Melioidosis cases surge after flooding

3 minute read


With 16 deaths and a cyclone bearing down, take precautions and consider rapid diagnosis.


Sixteen people have died in Queensland from melioidosis and 111 cases have been reported – three times the number in the same period last year, according to Queensland Health.

As northern NSW prepared for Tropical Cyclone Alfred, Dr Thomas Jeffries, senior lecturer in microbiology from the School of Science at Western Sydney University, told ABC Radio Queensland residents should take precautions.

Living deep below the soil, the bacterium Burkholderia pseudomallei comes to the surface during flooding, becoming airborne in heavy rain, and infecting people through sores, cuts, inhalation or through drinking water.

Melioidosis symptoms include headache, fever, chest and muscle pain, trouble breathing, confusion and seizures. The bacterium is resistant to many commonly used antibiotics and treatment requires hospitalisation.

While the disease is rare in Australia, it kills around 90,000 people around the world each year and has a 20-50% fatality rate.

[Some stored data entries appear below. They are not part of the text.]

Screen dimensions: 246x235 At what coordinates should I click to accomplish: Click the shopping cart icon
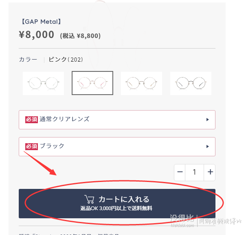tap(89, 199)
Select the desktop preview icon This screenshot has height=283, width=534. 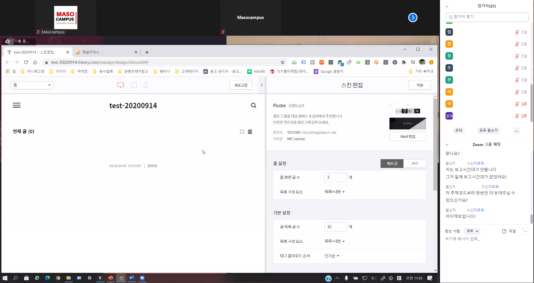(x=121, y=85)
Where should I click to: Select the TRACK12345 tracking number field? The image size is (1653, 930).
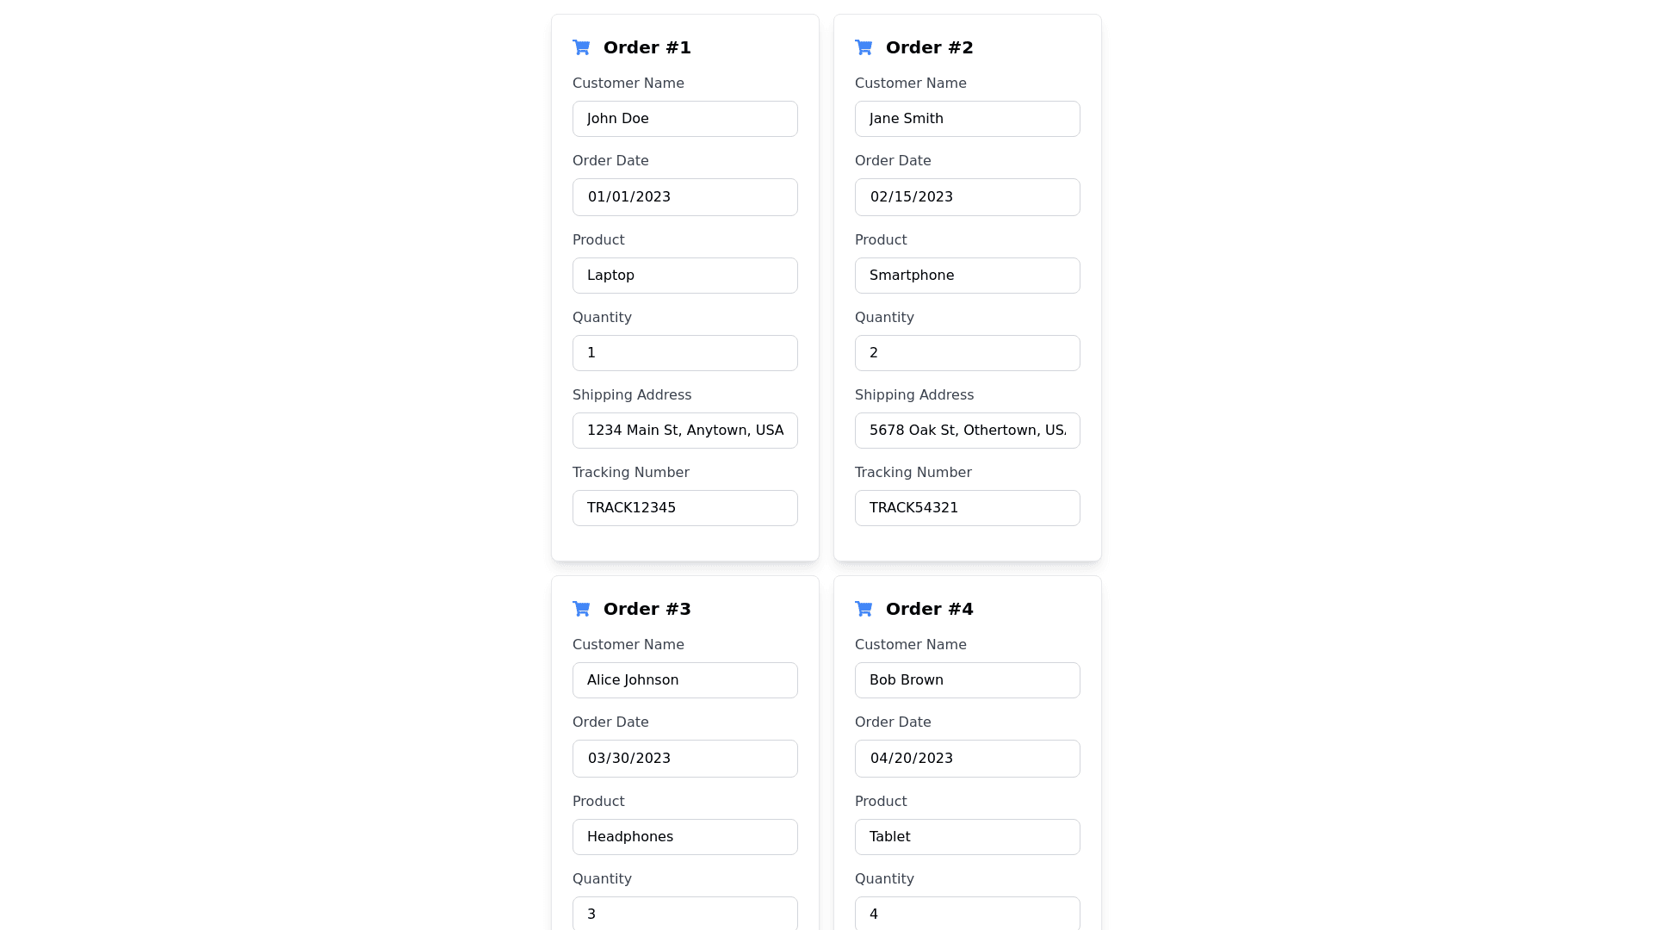[x=684, y=508]
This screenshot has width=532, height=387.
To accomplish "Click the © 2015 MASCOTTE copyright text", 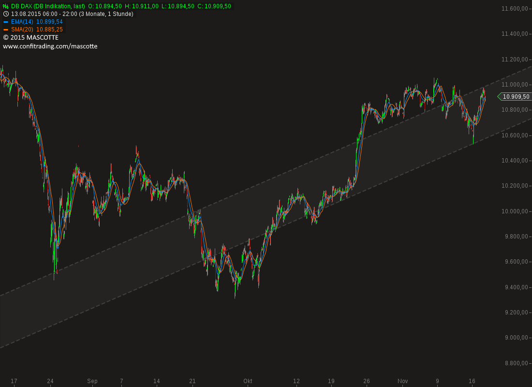I will (x=31, y=37).
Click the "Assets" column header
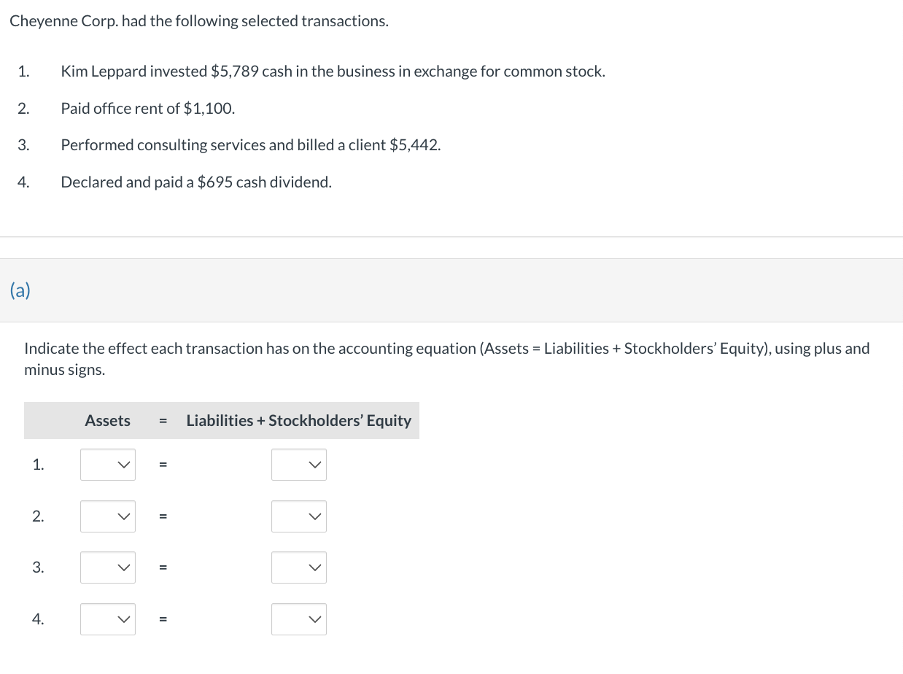The image size is (903, 674). click(107, 421)
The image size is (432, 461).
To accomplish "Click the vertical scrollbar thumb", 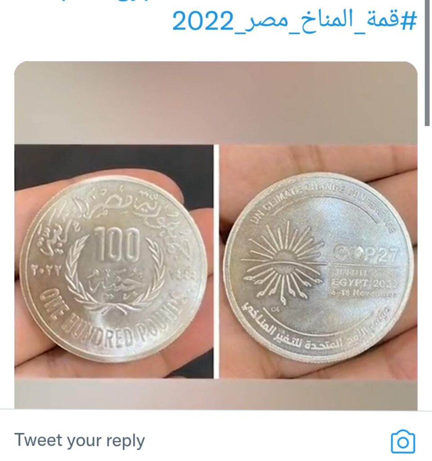I will (x=428, y=63).
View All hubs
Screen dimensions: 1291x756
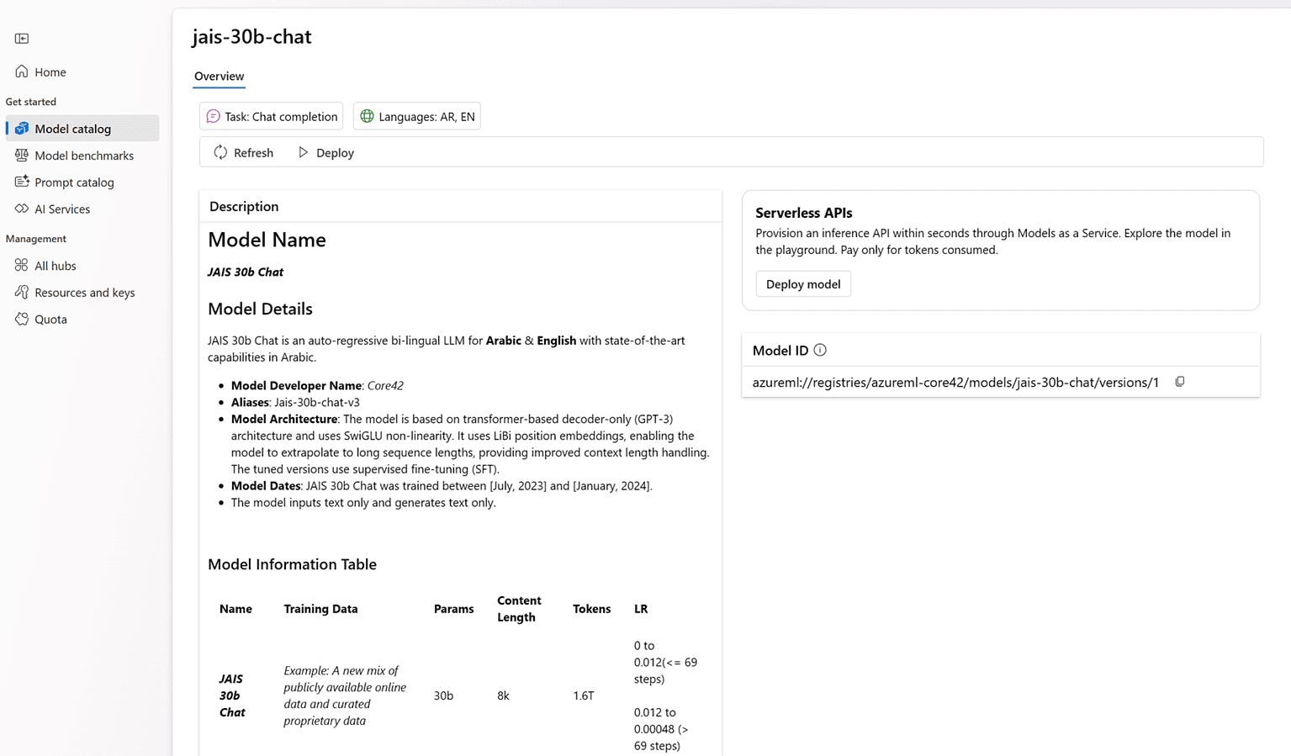(56, 265)
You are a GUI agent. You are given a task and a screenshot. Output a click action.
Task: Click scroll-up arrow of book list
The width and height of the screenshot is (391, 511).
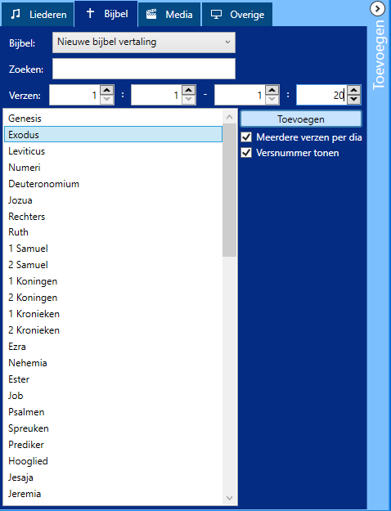pyautogui.click(x=230, y=117)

The recent deaths happened in the Townsville and Cairns regions, where there has been major flooding. Most of the fatal infections were due to inhalation of airborne droplets, said Dr Jeffries.

“Generally speaking for tropical diseases, we’re seeing a southward and a northeastward spread because of increasing temperatures due to climate change. So there’s no reason that I see why that disease couldn’t be spreading in a southward direction to the subtropics.”

The bacterium that causes melioidosis is endemic in the soil and water across northern Australia, including parts of Queensland.

“Thanks to tireless public health campaigning, residents of the NT’s tropical Top End, a global melioidosis hotspot, are very familiar with melioidosis – they know that cases spike following severe wet weather events, similar to what north Queensland has experienced this wet season,” said Associate Professor Erin Price, a principal research fellow at University of the Sunshine Coast.

But while the current rate of cases in Queensland is “a cause for concern but not alarm”, it is also “unprecedented”, she said.

“Increased public awareness about melioidosis risk factors and symptoms, coupled with rapid diagnosis by public health laboratories, are crucial for rapid diagnosis and effective treatment of this potentially fatal disease.”

People with diabetes, kidney problems, take immunosuppressants or are heavy drinkers are more at risk, Dr Trent Yarwood, an infectious diseases physician at the Australian Society for Infectious Diseases, told media.

“If patients (particularly vulnerable ones) are not getting better after seeing their GP, then it is worth considering melioidosis during the wet season,” he said.

There are three melioidosis vaccines in train, Dr Jeffries said, but human trials have not yet taken place. Meanwhile, experts advise wearing protective clothing like gloves and boots when around mud and to avoid pressure-spraying hard surfaces without a mask.